This content has been marked as final. Show 17 replies
it all depends on your virtual environment, how fast the storage is etc.
in our experience the virtual team have trouble understanding that this system needs quality tier1 dedicated storage, and thus when you migrate the performance drops through the floor.
as long as you are happy to fight that battle and win, there's no reason why a virtual machine won't be as good as a physical.
My company has had some issues with our implementation in a virtual environment. Currently we host around 5000 machines and 5000 users (so 10000) total database objects. Our issues are as follows:
VM is running with 4 CPU and 4GB of RAM. VM is clustered on shared NAS.
1. VERY slow synch times
2. CPU overutilization (avg peak 92-98% consistently) that has caused the sbdbserver.exe process to crash.
For months we have tweaked settings and db config and gained very little performance. Our infrastructure was not such that we were allowed dedicated teir 1 on our NAS so we have had to cope with our current setup.

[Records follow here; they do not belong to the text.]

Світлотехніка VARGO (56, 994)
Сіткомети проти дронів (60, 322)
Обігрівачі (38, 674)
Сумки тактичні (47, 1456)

Yesterday, after another crash of the db process, we called McAfee support and after some time searching through their documentation, we were provided with a newly updated best practices guide (June 2009). The documentation lists hardware specs depending on your need and, above 5000 users/PCs, recommends NOT using a virtual server.
Here is the link: https://kc.mcafee.com/corporate/index?page=content&id=PD21801
Edit: Also see McAfee KB65747 https://kc.mcafee.com/corporate/index?page=content&id=KB65747&actp=search&search id=1251831552711
NAS is very different to SAN, probably around 1/20 of the theoretical performance of DAS, and 1/50 of SAN.
If you moved to DAS you'd get a significant performance increase at least.
Indeed, that is what is recommended with the new documentation.
Edit: Just thought I should add that this does not address the known issue with VM listed in the KB above.
I know that we have one customer who completed a 20,000 node deployment on a virtual server. The project was a complete success.
I have also done load testing on virtual servers of up to 150,000 machine objects and 150,000 user objects. The performance was high enough for the customer to opt for a VM instead of physical. Load testing is pretty simple, you just create a script that runs our createmachine and createuser command X times.
I have to agree with the previous comments about NAS vs. SAN. Our database needs fast disk I/O. If you can get that on a VM, you'll be just fine. NAS is just too slow for any sizeable deployment. SAN works great, but only if you give it tier I or tier II access.
Why does the documentation I provided say otherwise?
because the documentation is our reccomendation.
most people who virtualize have no idea about the difference between TierI and TierII SAN storage, they just expect it to work as it did before, and are thus woefully disappointed when it does not.
It's fascinating how many people demand we make our code run faster, when the problem is their SAN is slow and they are sharing LUNs with a dozen other applications (but don't know it).
Just for clarification, I was wrong about our storage setup for this server. We are actually using a SAN setup with shared meta LUNs. The SAN is fibre channeled and is around 4Gbps throughput currently during optimum load times.
Also, there was a question that was posed today when meeting with our McAfee tech rep that was left unanswered. He was asked for more information on disk I/O such as read and write specifics and data throughput recommendation but could not provide a definitive answer or supplemental documentation and, in my time researching this issue, I have not come across any advanced documentation as far as system specs are concerned other than the basic specs that are listed in the best practices guide.
Is there any advanced documentation that you can provide to assist with our deployment?
Nothing on disk usage, no. It's a piece of string question. It depends on how many machines try to sync in a set window of time, and what information they need.
You could host a million machines on a laptop if only one synced at a time. Conversely, the biggest server/network in the world would fold if 10000 machines tried to sync together.
SAN with shared LUN's is not ideal if you want the highest possible performance, but it may be adequate for your needs. If you get to a state where your shared LUN environment is not fast enough you have a couple of choices, dedicated LUNs or migrate to DAS.
The enterprise implementation guide tells you the spec we recommend for standard environments, you should base your system to be "as performant" as those.